GOAL OF THE EXERCISE: Duplicate the following items line for line, leaving every one unchanged.

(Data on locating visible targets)
+---+
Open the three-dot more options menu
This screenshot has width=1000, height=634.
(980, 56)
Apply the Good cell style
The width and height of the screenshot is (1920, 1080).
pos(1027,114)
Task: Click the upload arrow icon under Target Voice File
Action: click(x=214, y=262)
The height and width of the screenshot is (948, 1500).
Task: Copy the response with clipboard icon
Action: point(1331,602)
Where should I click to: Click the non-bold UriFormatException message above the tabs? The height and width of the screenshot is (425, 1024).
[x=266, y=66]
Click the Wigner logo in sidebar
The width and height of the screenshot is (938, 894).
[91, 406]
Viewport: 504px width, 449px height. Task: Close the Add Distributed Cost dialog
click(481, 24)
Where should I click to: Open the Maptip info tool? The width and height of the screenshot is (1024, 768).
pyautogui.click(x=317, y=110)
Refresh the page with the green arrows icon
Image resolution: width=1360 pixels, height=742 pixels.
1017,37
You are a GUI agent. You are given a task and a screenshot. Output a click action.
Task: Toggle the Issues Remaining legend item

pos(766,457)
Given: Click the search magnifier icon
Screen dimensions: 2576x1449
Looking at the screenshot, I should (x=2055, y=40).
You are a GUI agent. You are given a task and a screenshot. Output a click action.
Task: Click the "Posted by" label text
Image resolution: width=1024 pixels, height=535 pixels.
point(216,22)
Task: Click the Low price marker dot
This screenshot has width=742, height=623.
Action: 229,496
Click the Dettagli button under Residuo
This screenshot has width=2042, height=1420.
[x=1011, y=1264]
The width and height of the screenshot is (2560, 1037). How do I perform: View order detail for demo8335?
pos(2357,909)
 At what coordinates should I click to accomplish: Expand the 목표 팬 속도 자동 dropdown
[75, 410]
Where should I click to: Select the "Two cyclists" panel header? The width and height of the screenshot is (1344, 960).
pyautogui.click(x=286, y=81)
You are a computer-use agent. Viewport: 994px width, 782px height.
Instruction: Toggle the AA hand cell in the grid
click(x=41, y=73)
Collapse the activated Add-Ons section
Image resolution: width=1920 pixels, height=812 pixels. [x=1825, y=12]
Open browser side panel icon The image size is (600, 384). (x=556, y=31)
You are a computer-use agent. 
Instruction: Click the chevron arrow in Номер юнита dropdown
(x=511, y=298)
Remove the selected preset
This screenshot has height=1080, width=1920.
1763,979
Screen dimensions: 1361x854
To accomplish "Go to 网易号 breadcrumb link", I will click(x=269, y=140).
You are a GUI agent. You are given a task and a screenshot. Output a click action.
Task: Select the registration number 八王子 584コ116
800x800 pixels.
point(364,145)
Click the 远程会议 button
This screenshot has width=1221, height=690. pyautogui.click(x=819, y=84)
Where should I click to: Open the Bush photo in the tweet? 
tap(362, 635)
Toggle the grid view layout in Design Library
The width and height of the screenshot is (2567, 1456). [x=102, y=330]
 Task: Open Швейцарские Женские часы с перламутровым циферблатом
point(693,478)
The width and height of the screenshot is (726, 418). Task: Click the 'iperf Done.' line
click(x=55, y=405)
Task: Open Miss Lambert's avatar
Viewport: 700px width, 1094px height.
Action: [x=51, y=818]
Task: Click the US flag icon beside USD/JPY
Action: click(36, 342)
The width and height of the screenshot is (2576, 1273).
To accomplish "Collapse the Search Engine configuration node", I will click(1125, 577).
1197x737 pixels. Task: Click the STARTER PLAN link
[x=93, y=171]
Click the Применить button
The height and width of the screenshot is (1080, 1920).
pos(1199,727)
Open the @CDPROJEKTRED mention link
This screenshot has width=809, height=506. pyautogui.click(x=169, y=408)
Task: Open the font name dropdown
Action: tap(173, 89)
+---+
OUTPUT OF THE TASK:
Open the three-dot more options menu
This screenshot has width=1000, height=634.
(980, 56)
Apply the Good cell style
The width and height of the screenshot is (1920, 1080).
pos(1027,114)
Task: Click the upload arrow icon under Target Voice File
Action: click(x=214, y=262)
The height and width of the screenshot is (948, 1500).
Task: Copy the response with clipboard icon
Action: point(1331,602)
Where should I click to: Click the non-bold UriFormatException message above the tabs? The height and width of the screenshot is (425, 1024).
[x=266, y=66]
Click the Wigner logo in sidebar
The width and height of the screenshot is (938, 894).
[91, 406]
Viewport: 504px width, 449px height. Task: Close the Add Distributed Cost dialog
click(481, 24)
Where should I click to: Open the Maptip info tool? The width and height of the screenshot is (1024, 768).
pyautogui.click(x=317, y=110)
Refresh the page with the green arrows icon
Image resolution: width=1360 pixels, height=742 pixels.
1017,37
You are a GUI agent. You are given a task and a screenshot. Output a click action.
Task: Toggle the Issues Remaining legend item

pos(766,457)
Given: Click the search magnifier icon
Screen dimensions: 2576x1449
Looking at the screenshot, I should (x=2055, y=40).
You are a GUI agent. You are given a task and a screenshot. Output a click action.
Task: Click the "Posted by" label text
Image resolution: width=1024 pixels, height=535 pixels.
point(216,22)
Task: Click the Low price marker dot
This screenshot has width=742, height=623.
Action: 229,496
Click the Dettagli button under Residuo
This screenshot has width=2042, height=1420.
[x=1011, y=1264]
The width and height of the screenshot is (2560, 1037). How do I perform: View order detail for demo8335?
pos(2357,909)
 At what coordinates should I click to accomplish: Expand the 목표 팬 속도 자동 dropdown
[75, 410]
Where should I click to: Select the "Two cyclists" panel header? The width and height of the screenshot is (1344, 960).
pyautogui.click(x=286, y=81)
You are a computer-use agent. Viewport: 994px width, 782px height.
Instruction: Toggle the AA hand cell in the grid
click(x=41, y=73)
Collapse the activated Add-Ons section
Image resolution: width=1920 pixels, height=812 pixels. [x=1825, y=12]
Open browser side panel icon The image size is (600, 384). (x=556, y=31)
You are a computer-use agent. 
Instruction: Click the chevron arrow in Номер юнита dropdown
(x=511, y=298)
Remove the selected preset
This screenshot has height=1080, width=1920.
1763,979
Screen dimensions: 1361x854
To accomplish "Go to 网易号 breadcrumb link", I will click(x=269, y=140).
You are a GUI agent. You are given a task and a screenshot. Output a click action.
Task: Select the registration number 八王子 584コ116
800x800 pixels.
point(364,145)
Click the 远程会议 button
This screenshot has width=1221, height=690. pyautogui.click(x=819, y=84)
Where should I click to: Open the Bush photo in the tweet? 
tap(362, 635)
Toggle the grid view layout in Design Library
The width and height of the screenshot is (2567, 1456). [x=102, y=330]
 Task: Open Швейцарские Женские часы с перламутровым циферблатом
point(693,478)
The width and height of the screenshot is (726, 418). Task: Click the 'iperf Done.' line
click(x=55, y=405)
Task: Open Miss Lambert's avatar
Viewport: 700px width, 1094px height.
Action: [x=51, y=818]
Task: Click the US flag icon beside USD/JPY
Action: click(36, 342)
The width and height of the screenshot is (2576, 1273).
To accomplish "Collapse the Search Engine configuration node", I will click(1125, 577).
1197x737 pixels. Task: Click the STARTER PLAN link
[x=93, y=171]
Click the Применить button
The height and width of the screenshot is (1080, 1920).
pos(1199,727)
Open the @CDPROJEKTRED mention link
This screenshot has width=809, height=506. pyautogui.click(x=169, y=408)
Task: Open the font name dropdown
Action: tap(173, 89)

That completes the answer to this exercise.